Finetuning whisper attention mask not set and canot be inferred

I was following @sanchit-gandhi 's tutorial (https://huggingface.co/blog/fine-tune-whisper) but I got the following warning “The attention mask is not set and cannot be inferred from input because pad token is same as eos token. As a consequence, you may observe unexpected behavior. Please pass your input’s attention_mask to obtain reliable results.”.

This warning was introduced in a recent transformers release and I was trying to understand if it can affect the finetuning process. If so, how can we avoid it?

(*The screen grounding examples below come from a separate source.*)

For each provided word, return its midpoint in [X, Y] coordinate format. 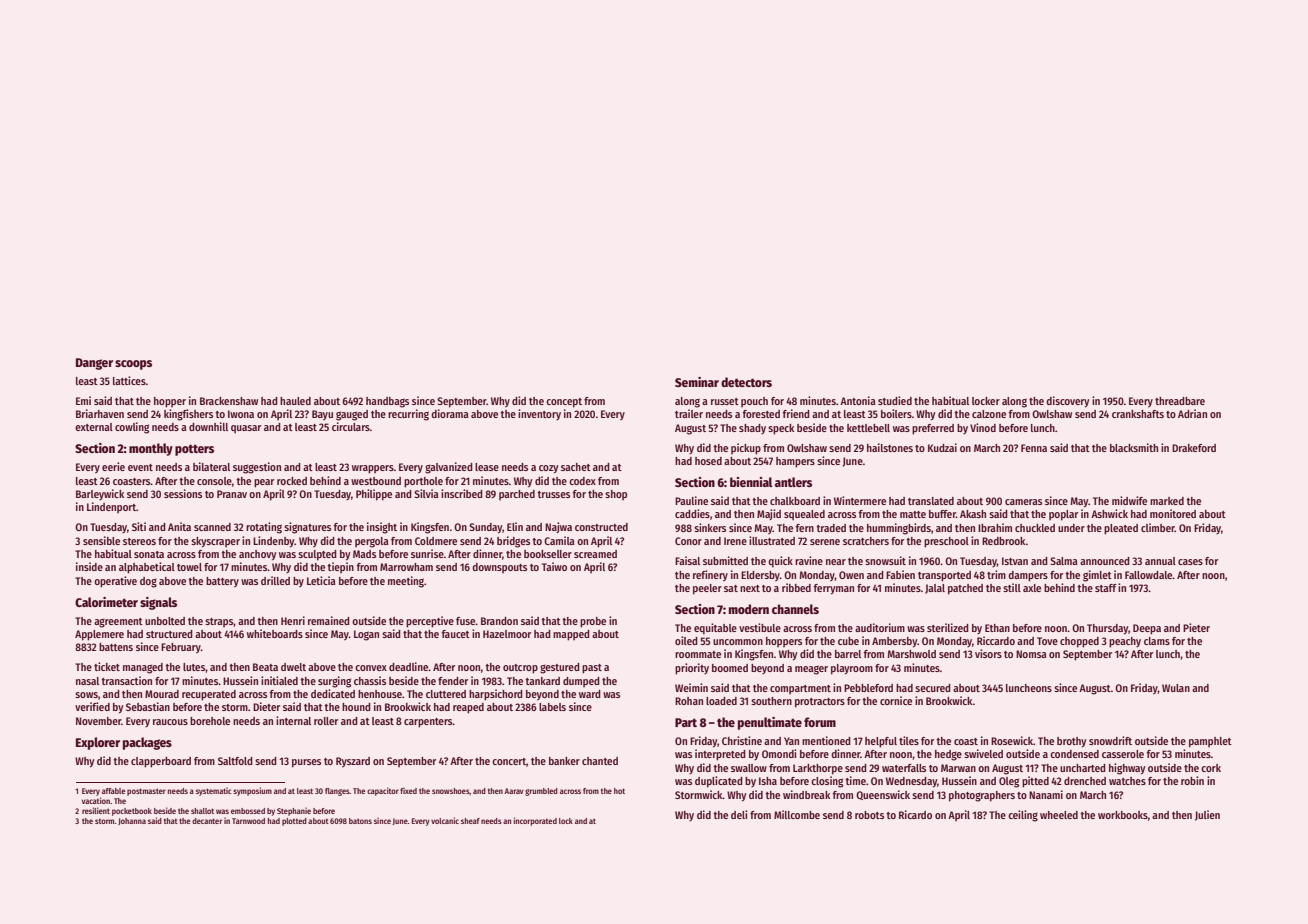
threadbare [1180, 401]
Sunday [486, 528]
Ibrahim [995, 527]
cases [1190, 562]
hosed [708, 461]
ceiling [1023, 816]
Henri [293, 620]
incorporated [535, 821]
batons [360, 821]
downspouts [499, 568]
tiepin [340, 567]
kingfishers [188, 415]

In my knowledge, I think the cause of the warning is the eos_token_id=pad_token_id=50257 in the tokenizer, but it’s fine because we replaced the pad_token_ids with -100 at the line labels = labels_batch["input_ids"].masked_fill(labels_batch.attention_mask.ne(1), -100) in the class DataCollatorSpeechSeq2SeqWithPadding.

1 Like

@duonguyen that makes sense, thanks!

I ran into the same error message when running this basic HF Whisper inference codes:
https://huggingface.co/docs/transformers/en/model_doc/whisper#inference

Does anyone know how to fix it? It seems to me in Whisper’s default config: pad_token_id = 50256, eos_token_id = 50256. How can I make them not equal?

This example for Longform transcription doesn’t work out-of-the-box either:
https://huggingface.co/docs/transformers/v4.42.0/en/model_doc/whisper#transformers.WhisperForConditionalGeneration
It runs into the same error message as above.

I added a line: kwargs["attention_mask"] = attention_mask here:
https://github.com/huggingface/transformers/blob/main/src/transformers/models/whisper/generation_whisper.py#L487
And it worked and got reasonable ASR results. I thought the transformers library changed some APIs at some point and Whisper didn’t pass in the attention_mask argument properly.

Not sure what’s the optimal solution.